Les incidences de la reconnaissance d´une personnalité juridique à l´Union européenne : vers un renforcement de son influence internationale ? par Thomas ABULIUS
Pour des raisons tant organisationnelles que pratiques, la personnalité juridique de l’Union Européenne a été gravée dans le Traité sur l’Union Européenne à la suite de l'entrée en vigueur du Traité de Lisbonne. Cette évolution traduit une volonté de permettre à l’UE de s’exprimer « d’une seule voix » sur la scène internationale. Il n’en demeure pas moins que cette reconnaissance, que l’Union s’attribue elle-même, pour nécessaire soit-elle, doit s’accompagner d’une reconnaissance extérieure qui ne peut être entreprise que par des sujets naturels du droit international. Article 47 du Traité UE (entré en vigueur le 1er déc. 2009)

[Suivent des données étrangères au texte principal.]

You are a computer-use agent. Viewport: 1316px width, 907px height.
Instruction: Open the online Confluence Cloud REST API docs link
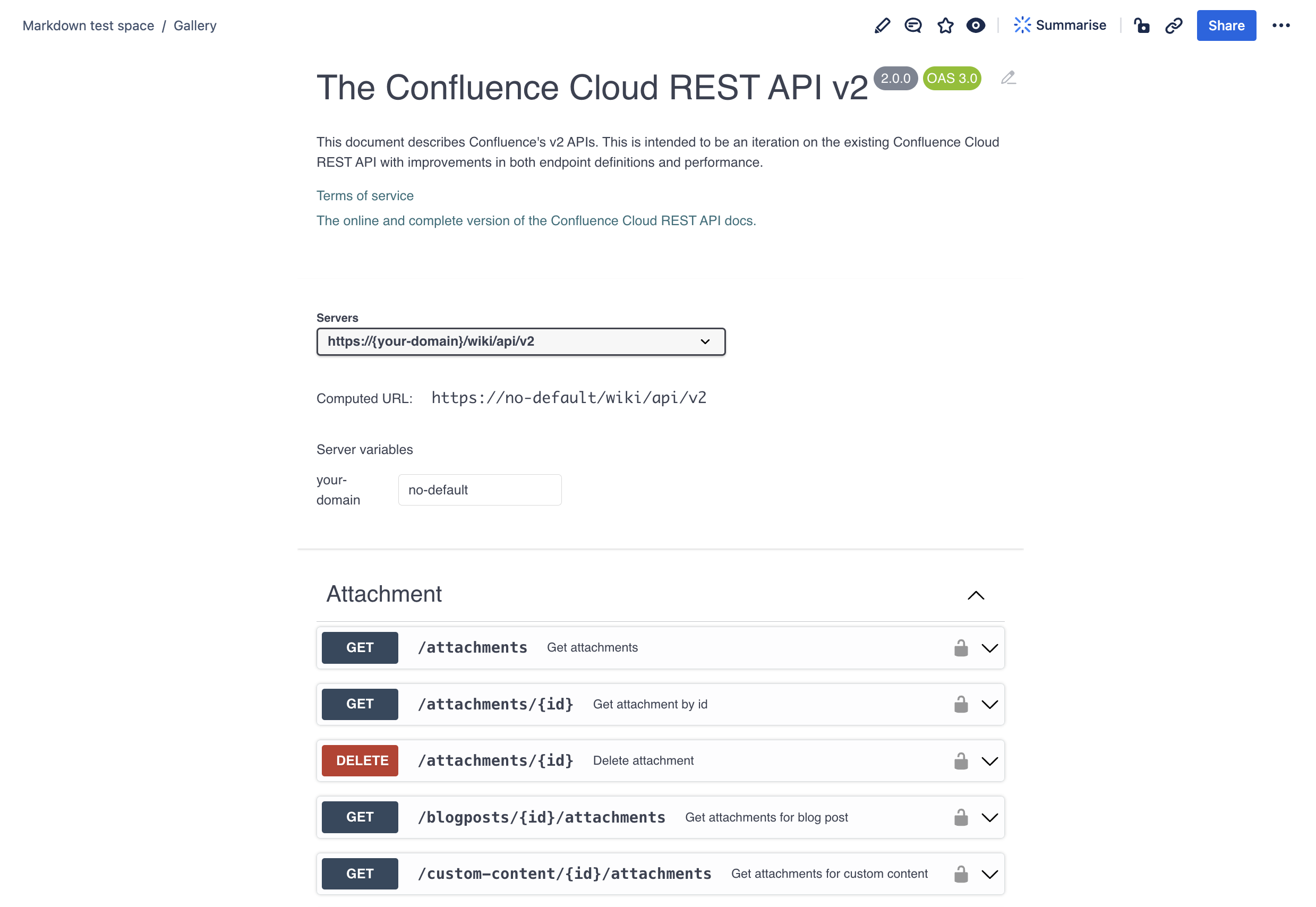[x=536, y=220]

« Tant de l’intérieur (ses citoyens) que de l’extérieur (les États tiers), l’Union sera ainsi vue comme un organisme sain et solide plutôt que comme deux jumeaux siamois frêles et précaires (l’un nommé Communauté, l’autre Union) » (Nicolas MOUSSIS, « Le traité de Lisbonne : Une constitution sans en avoir le titre », R.M.C.U.E., n°516, mars 2008, p. 162).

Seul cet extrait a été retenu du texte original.